I run a full generator test the first weekend of May, every year. It's become a ritual. I change the oil, swap the filter, run it under load for an hour, and check every connection. Last year, that test revealed a cracked fuel line I would never have seen in the dark during a storm. A $4 piece of fuel line fixed it. If I'd found that problem during a Category 3, it would have been a different story entirely.
one week before landfall
The forecast cone is getting narrower and your county is in it. This is when most people start paying attention. You've already done the hard work if you followed the pre-season section. Now it's about topping off and finalizing.
fuel and power
- Top off all fuel containers. Don't wait. Gas stations get overwhelmed 48 hours before a storm. Fill your stored cans now and fill your vehicle's tank. If you have a propane tank, call your supplier today — they'll be booked solid by tomorrow.
- Charge every battery you own. Phone battery packs, laptop batteries, rechargeable flashlights, the battery on your electric-start generator, your drill batteries (you'll need them for boarding windows). Charge them all to 100%.
- Charge portable power stations if you have them. A charged battery backup unit can run small electronics for days without touching your generator fuel.
- Run the generator one more time. Just 10 minutes under load. Confirm it starts, runs smooth, and produces power. This is your last chance to fix a problem.
water
Municipal water systems can fail during a hurricane — treatment plants flood, pumps lose power, mains break. If you're on a well, no power means no water unless you have a generator running your well pump.

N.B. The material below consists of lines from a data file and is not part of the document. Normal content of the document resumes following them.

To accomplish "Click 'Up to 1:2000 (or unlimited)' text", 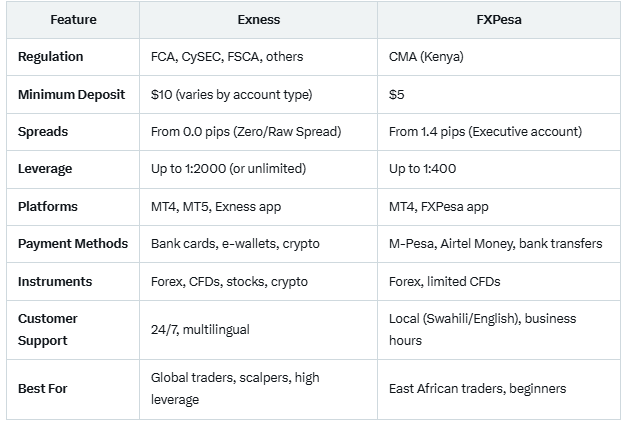I will [x=228, y=169].

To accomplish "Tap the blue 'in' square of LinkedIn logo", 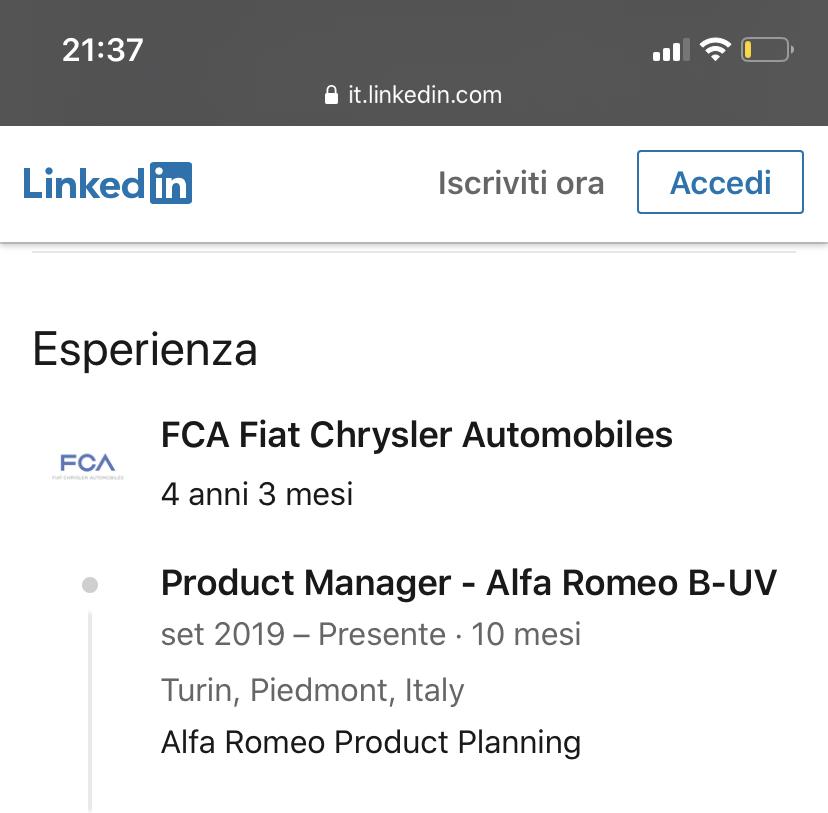I will point(171,183).
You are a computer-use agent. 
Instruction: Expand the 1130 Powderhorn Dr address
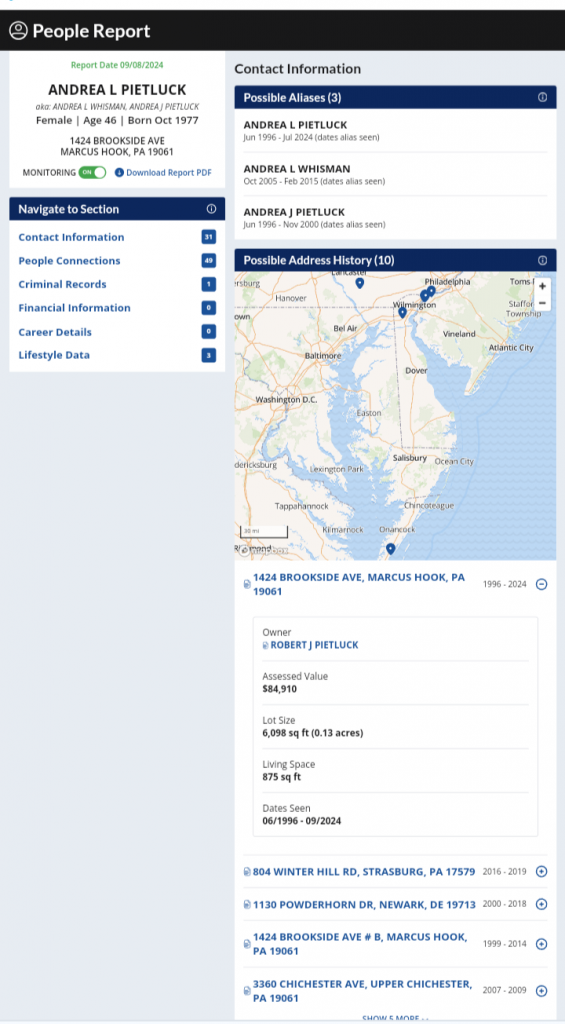541,904
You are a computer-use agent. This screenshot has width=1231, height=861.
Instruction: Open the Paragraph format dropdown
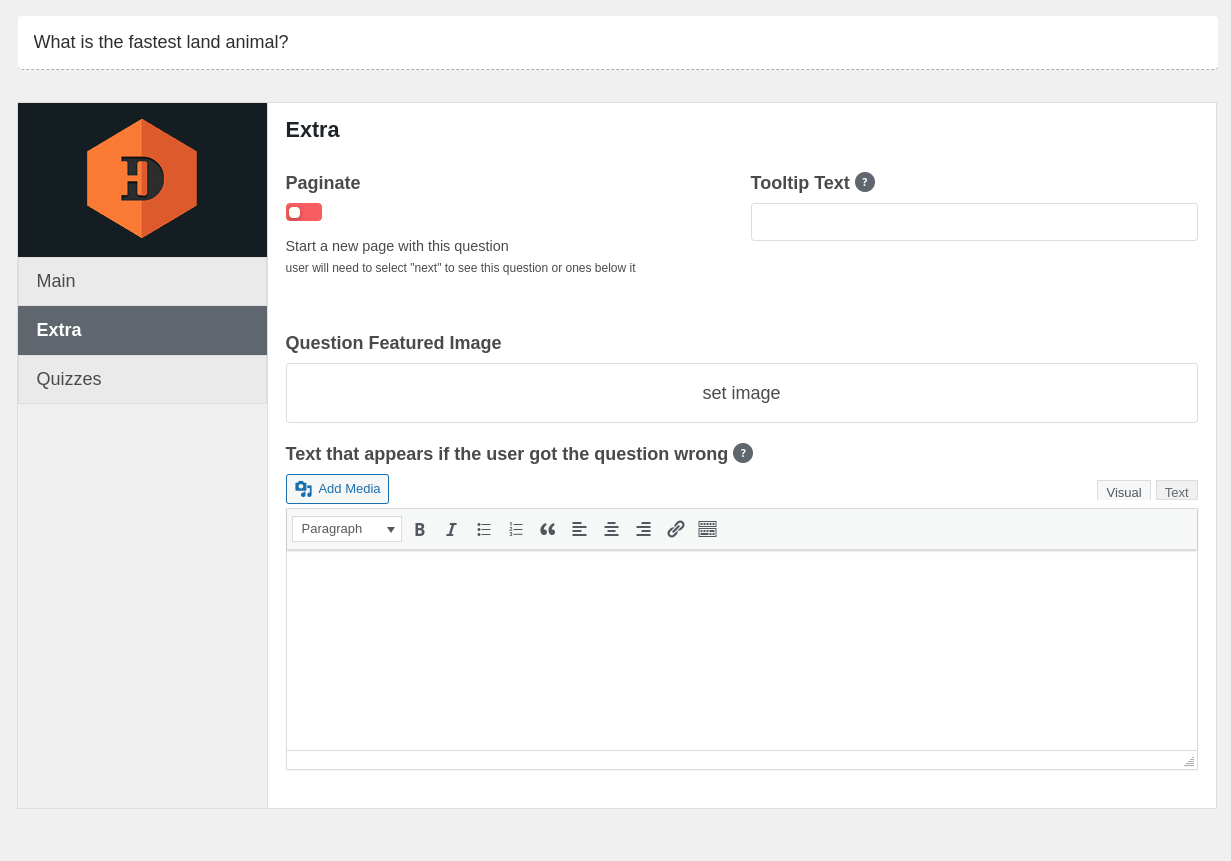347,529
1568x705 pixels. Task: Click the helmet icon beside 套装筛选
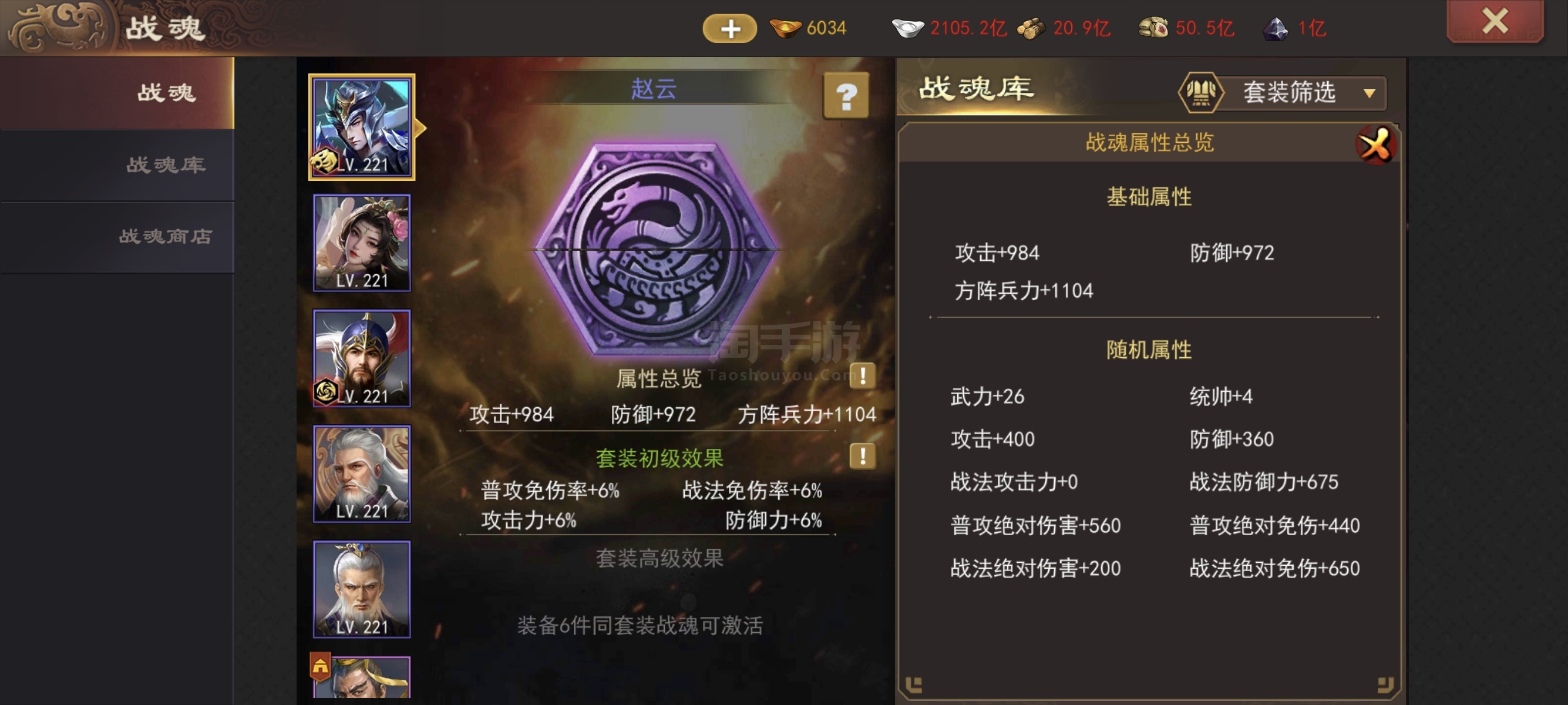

- Store at least one gallon per person per day for 7 days. Family of four means 28 gallons minimum. Buy it in cases of bottled water or fill clean food-grade containers.
- Freeze water bottles and gallon jugs. Fill them three-quarters full (water expands when frozen) and pack your freezer. These serve double duty: they keep your freezer cold longer during a power outage, and when they melt, you have drinking water.
- If you're on a well: Fill every large container you have — five-gallon buckets, coolers, the washing machine. This is non-drinking water for flushing toilets, washing hands, and cleaning. You'll go through more water than you think.
document and protect
- Photograph every room in your house and your major possessions. Open cabinets, closets, the garage. Walk around the outside. This takes 15 minutes and it can save you months of fighting with your insurance company. Store the photos in the cloud, not just on your phone.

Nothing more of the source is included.